En Ciudad de México, llevando las canciones de Luis Demetrio, el joven Manzanero conoció a Rubén Fuentes y al compositor Rafael de Paz, que le abrieron las puertas de la profesión. Saltó al ruedo cuando más débil estaba la balada romántica. Pero era bueno, tan nítido, que grabó su famoso hit Adoro, en 1967. Fue su primer éxito de ventas, pero sobre todo un clásico cantado a menudo por almas sensibles, como Alejandro Sanz, quien estos días ha colgado en twitter esta bella despedida: “Nos enseñaste adorar de la manera más bella”.
Se marcharon Aznavour, Gardel o Sinatra; esta vez le tocaba a Manzanero siguiendo el injusto cruce del destino. En las alboradas celestes que caen en arcos de mil colores sobre las gélidas tierras del Norte, dicen que Manzanero anda deletreando No sé tú, Contigo aprendí, Esperaré o Somos novios. Hace ya diez años que los Grammy latinos le reconocieron con un premio a la excelencia. Y ahora la Sociedad de Autores y Compositotores de su país ha calificado su desaparición, como “el fin del alma romántica de México”. En los últimos años, el repliegue de Manzanero sobre los suyos se ha había hecho evidente. En 2018 cantó Adoro en lengua precolombina, en un homenaje que le rindieron en Chichén Itzá, la capital del antiguo Imperio Maya.
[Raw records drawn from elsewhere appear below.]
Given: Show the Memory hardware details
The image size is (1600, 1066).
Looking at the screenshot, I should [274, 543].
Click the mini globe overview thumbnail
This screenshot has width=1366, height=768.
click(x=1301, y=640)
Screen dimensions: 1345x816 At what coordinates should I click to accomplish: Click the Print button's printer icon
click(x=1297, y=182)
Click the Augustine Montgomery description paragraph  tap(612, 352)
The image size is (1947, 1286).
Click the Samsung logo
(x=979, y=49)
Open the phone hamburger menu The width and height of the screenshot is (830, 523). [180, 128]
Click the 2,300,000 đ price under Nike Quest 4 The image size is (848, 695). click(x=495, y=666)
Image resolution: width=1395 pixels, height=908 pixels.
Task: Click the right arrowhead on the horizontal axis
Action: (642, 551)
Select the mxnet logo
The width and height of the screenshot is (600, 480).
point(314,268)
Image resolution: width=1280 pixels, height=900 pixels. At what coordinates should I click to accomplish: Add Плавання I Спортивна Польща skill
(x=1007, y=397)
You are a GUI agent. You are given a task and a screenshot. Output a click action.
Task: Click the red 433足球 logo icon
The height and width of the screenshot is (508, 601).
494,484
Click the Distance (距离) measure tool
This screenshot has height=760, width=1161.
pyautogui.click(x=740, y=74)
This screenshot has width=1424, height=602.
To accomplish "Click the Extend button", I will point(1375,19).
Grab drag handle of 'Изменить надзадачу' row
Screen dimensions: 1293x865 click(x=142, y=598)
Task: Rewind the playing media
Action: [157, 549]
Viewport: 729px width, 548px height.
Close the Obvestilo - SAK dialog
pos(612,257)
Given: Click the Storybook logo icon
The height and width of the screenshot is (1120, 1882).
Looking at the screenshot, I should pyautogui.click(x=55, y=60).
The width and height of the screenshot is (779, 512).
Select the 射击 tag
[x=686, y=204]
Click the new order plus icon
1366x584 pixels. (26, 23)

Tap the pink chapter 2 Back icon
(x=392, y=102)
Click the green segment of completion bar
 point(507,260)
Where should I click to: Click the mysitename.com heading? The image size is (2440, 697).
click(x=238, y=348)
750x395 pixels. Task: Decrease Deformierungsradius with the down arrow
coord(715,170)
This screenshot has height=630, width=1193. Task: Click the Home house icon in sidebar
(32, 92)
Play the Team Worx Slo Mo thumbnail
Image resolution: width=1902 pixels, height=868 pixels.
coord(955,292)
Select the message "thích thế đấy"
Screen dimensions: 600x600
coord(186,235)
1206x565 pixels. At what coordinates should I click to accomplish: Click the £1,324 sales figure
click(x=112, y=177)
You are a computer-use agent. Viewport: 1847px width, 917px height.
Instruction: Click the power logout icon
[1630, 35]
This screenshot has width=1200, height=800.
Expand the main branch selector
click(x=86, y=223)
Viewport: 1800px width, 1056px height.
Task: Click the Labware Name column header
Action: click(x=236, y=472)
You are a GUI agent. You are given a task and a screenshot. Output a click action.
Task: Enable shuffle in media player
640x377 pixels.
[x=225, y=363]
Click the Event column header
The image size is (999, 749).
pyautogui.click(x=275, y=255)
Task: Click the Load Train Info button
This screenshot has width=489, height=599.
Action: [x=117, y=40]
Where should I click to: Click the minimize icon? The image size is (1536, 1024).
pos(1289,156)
¿Qué tendrán la pólvora y las sábanas que las hace tan atractivas? Octavio Paz, el poeta superlativo de esa gran nación, lo tuvo claro: “la melancolía”, un mise en abyme, literario, hecho de capas superpuestas como las matrioskas rusas; un misterio difícil de afrontar, con el que no hubiese podido ni el mismo Nietzsche. Lo intentaron Fernando del Paso en su novela Palinuro de México o el argentino Manuel Puig, rey de la parodia, con El beso de la mujer araña, una historia en la que el bolero es la intrahistoria dentro de la historia al son de Contigo aprendí (otra pieza inolvidable de Manzanero), en la que el amor no da una segunda oportunidad: “…las cosas buenas ya contigo las viví”.
El misterio de la violencia en México podría haberse cerrado con Carlos Fuentes en novelas como con La muerte de Artemio Cruz o Los años con Laura Díaz. Pero ni él pudo evitar la contaminación de la lucha contra la injusticia social o la preexistencia de Sinaloa, cuna del polvo blanco, reflejada en los narcocorridos de Los tigres del Norte; casi nadie ha desentrañado el dolor tan profundo de una tierra que convive con la muerte sin motivo y sin el menor atisbo de arrepentimiento. Quizá por eso México produjo los boleros de Manzanero, el gran lenitivo de una cultura, que no se cierra ninguna puerta.